On the right, I filter it to display other proteins (red), non-proteins (green), and other things (gray). We could call it “Interaction graph”.
The number of notes a local graph displays is controlled by its depth. The depth is the number of steps I step away from my current note:
Graphs are useful only if you don’t have too many nodes. Set the depth to ≥ 2 as this is when you will start discovering novel connections.
How to configure local graphs
This feature is only accessible through the command palette. Hit cmd or ctrl + P, in the popup menu type in “local graph” and open the feature. Configuring the graph is as everything in Obsidian reduced to the essentials. I made a good tutorial on Twitter about this:
Since in this article we more focus on the theory of why to use the graphs, I will refer you to this tweet to learn how to setup filters and define colors (there are many pictures in the tweet).
You can have as many graphs as you need and place them into sidebars, tabs or separate windows. Depending on how much space you have on your desktop you can set them up differently.
Here is my preference on my 15” laptop:
Both graphs are in the right sidebar and I can collapse or expand them with a hotkey.
The top graph shows interaction partners, which make more sense for proteins. Therefore it sits next to the tag tab and can be switched for tags (which is useful in all notes).

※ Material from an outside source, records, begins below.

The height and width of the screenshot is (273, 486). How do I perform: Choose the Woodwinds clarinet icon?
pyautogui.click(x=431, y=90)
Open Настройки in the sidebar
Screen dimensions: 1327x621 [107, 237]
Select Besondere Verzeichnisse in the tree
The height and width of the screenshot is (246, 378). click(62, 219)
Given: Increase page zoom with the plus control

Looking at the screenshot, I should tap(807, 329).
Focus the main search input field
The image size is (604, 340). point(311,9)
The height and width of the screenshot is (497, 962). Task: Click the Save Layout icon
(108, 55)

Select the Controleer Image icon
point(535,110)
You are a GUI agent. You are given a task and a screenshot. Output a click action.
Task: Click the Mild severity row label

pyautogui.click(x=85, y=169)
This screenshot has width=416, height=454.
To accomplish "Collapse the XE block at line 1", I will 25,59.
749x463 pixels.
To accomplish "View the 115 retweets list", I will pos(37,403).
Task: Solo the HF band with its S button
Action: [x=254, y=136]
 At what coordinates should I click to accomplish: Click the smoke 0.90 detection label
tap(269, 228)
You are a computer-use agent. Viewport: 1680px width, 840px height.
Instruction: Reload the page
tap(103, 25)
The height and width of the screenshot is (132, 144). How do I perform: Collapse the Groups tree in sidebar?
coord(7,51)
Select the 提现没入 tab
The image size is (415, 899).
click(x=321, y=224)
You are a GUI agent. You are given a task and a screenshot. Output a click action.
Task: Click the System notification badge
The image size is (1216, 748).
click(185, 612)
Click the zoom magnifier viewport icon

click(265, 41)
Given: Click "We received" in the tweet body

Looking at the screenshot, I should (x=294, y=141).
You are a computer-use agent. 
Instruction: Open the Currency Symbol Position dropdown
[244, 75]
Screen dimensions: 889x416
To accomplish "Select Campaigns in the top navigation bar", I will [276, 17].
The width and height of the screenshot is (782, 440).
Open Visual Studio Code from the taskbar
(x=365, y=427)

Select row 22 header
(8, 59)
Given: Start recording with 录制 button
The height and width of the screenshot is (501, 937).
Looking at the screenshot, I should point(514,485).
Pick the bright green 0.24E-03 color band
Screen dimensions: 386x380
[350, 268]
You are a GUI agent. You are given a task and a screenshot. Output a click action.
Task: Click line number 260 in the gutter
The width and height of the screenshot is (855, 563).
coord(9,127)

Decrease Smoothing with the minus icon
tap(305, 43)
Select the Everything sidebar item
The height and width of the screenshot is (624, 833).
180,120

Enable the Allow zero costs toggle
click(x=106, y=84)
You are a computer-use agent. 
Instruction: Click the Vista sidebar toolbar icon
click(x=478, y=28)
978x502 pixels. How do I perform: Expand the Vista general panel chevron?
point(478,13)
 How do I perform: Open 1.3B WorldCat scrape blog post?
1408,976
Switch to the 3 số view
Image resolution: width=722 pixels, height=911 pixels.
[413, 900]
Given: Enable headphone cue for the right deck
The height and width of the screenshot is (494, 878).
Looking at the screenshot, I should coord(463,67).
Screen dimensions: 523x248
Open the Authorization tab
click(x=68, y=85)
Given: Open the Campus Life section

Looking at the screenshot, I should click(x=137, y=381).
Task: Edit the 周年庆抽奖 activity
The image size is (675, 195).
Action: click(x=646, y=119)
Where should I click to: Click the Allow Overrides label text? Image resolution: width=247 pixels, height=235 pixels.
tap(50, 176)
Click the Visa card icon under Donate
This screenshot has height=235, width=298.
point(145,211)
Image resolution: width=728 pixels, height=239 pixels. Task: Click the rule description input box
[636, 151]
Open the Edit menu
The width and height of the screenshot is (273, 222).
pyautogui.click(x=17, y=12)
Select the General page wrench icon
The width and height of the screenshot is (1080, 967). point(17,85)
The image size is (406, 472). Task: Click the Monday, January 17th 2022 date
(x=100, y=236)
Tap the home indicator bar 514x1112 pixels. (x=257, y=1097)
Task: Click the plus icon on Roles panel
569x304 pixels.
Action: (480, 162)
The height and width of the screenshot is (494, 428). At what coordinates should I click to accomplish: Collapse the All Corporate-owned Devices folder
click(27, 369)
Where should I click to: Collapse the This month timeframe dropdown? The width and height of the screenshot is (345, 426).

The bottom graph are related papers, which is useful to almost every note in my vault, so I keep it visible when the sidebar is visible - even if the tags tab is open.
Tags and MOCs in the graph
To show tags in your graph, activate the tags checkbox under “filters” and you will see your tags displayed as notes.
To show MOCs in your graph you need to create a filter. You can think of a specific tag like #moc for all your MOCs. Configure a “group” that will identify all MOCs and give them a color.
Doing both at the same time might be a bit of an overload. But I hope it gives you an idea how to use the graph creatively.
Discovery
If you have ever been foraging for mushrooms in the forest or sea shells on the beach you know there is no secret to finding things. You just have to look over and over again in the right place.
The right place here is our setup: multiple local graphs for multiple aspects of our notes (e.g. interaction partners, publications). Set them up for your domain and they will provide a good hunting ground for new ideas.
Some examples:
A historian might have have a type of note “People” and for any event (e.g. birth of christ) have a graph displaying the connections (e.g. Virgin Mary, Joseph). They might discover how people’s “friends/connections” might have influenced a historic event.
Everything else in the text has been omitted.